Исполняющий обязанности начальника Генерального штаба Алексей Андреевич Поливанов прохаживался по кабинету. Работы было много, но звонок военного министра Сухомлинова выбил его из рабочего ритма. Лихорадило весь штаб. Причиной этой лихорадки отчасти был и он сам. Будучи командующим Киевским военным округом, он сейчас исполнял обязанности начальника Генштаба. Дело ли? В самом штабе к нему относились с подозрением, потому что он, как и нынешний военный министр, приехал из Киева. Авторитет военного министра Сухомлинова был так низок, что личный авторитет и заслуги Алексея Андреевича просто не воспринимались на фоне бездарных, а порой просто глупых приказов министра. Чего стоил, например, приказ о ликвидации пограничных областей и перевод гарнизонов в глубь страны? Это при подготовке к войне! Зная Сухомлинова, Поливанов не сомневался, что это дурость. Но контрразведка заговорила о прямом предательстве. Хотя в военном деле и простая глупость есть преступление. А здесь в доказательство были приведены имена из круга знакомых министра вне службы. Поливанов не без удивления отметил, что все киевские знакомые перекочевали в столицу. И Бог с ними, со всеми этими фишманами, фурманами, марголиными и бродскими. Эти всегда крутились около поставок для армии, но австрийский консул Альтшуллер… По словам контрразведчиков, последний в прошлом году был награжден австрийским орденом Франца Иосифа. За что, спрашивается? Альтшуллера Поливанов, также по Киеву, знал лично и близко не подпускал к делам военным.

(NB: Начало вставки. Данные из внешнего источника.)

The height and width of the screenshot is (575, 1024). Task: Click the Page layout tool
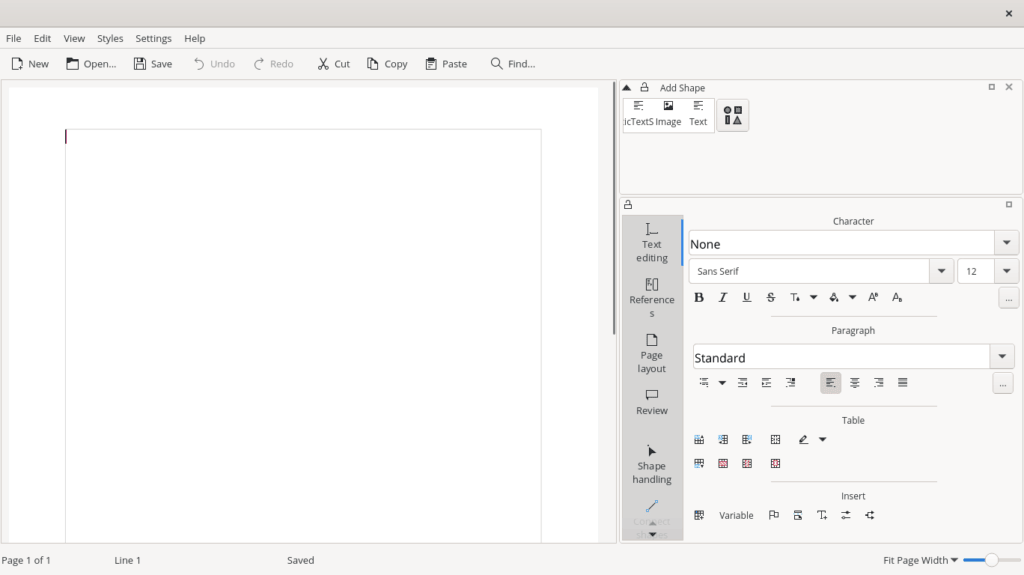tap(652, 353)
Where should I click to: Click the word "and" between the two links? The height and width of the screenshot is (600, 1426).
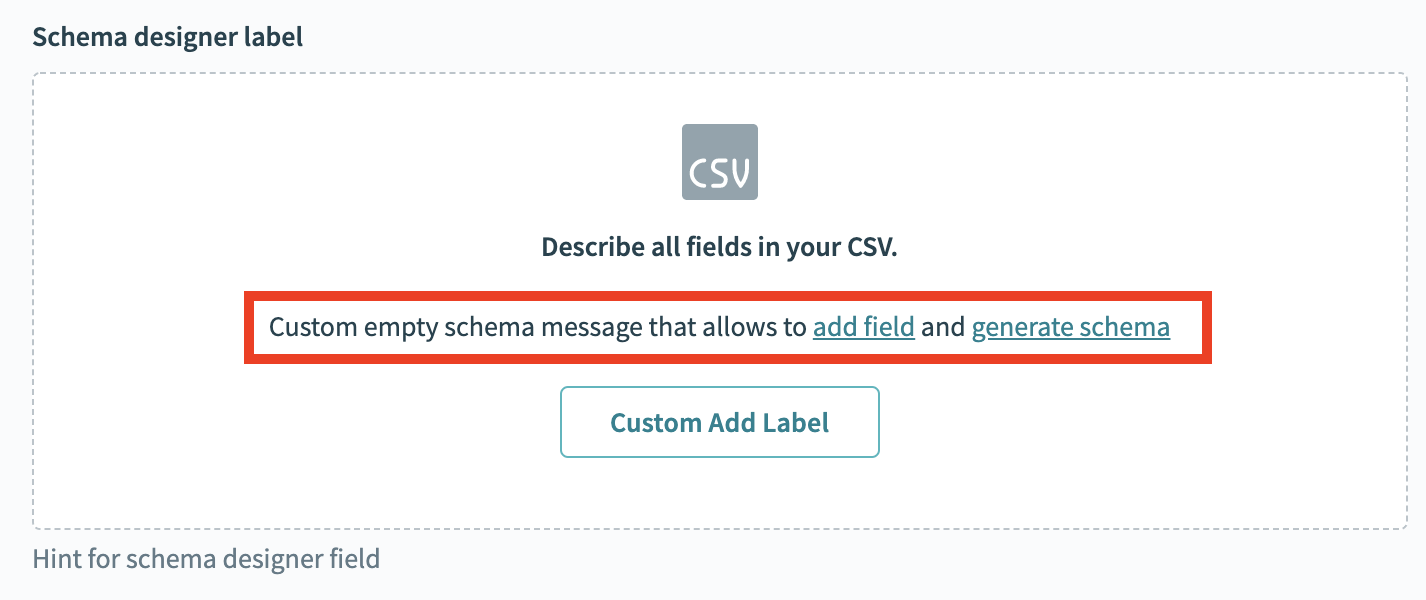[x=942, y=327]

Пройдет время, и, уже будучи сам военным министром, Поливанов прогонит поганой метлой этих поставщиков армии, среди которых окажется и Альтшуллер, но чего это будет стоить в 1917 году! К слову сказать, не так уж и удивителен факт перехода офицеров Генштаба на сторону советской власти, принимая во внимание их осведомленность. Забегая вперед, скажу, что Поливанов перешел. Свой жизненный путь генерал закончил в 1920 году в Риге, где консультировал советское правительство на советско-польских мирных переговорах. Но вернемся в лето 1911 года.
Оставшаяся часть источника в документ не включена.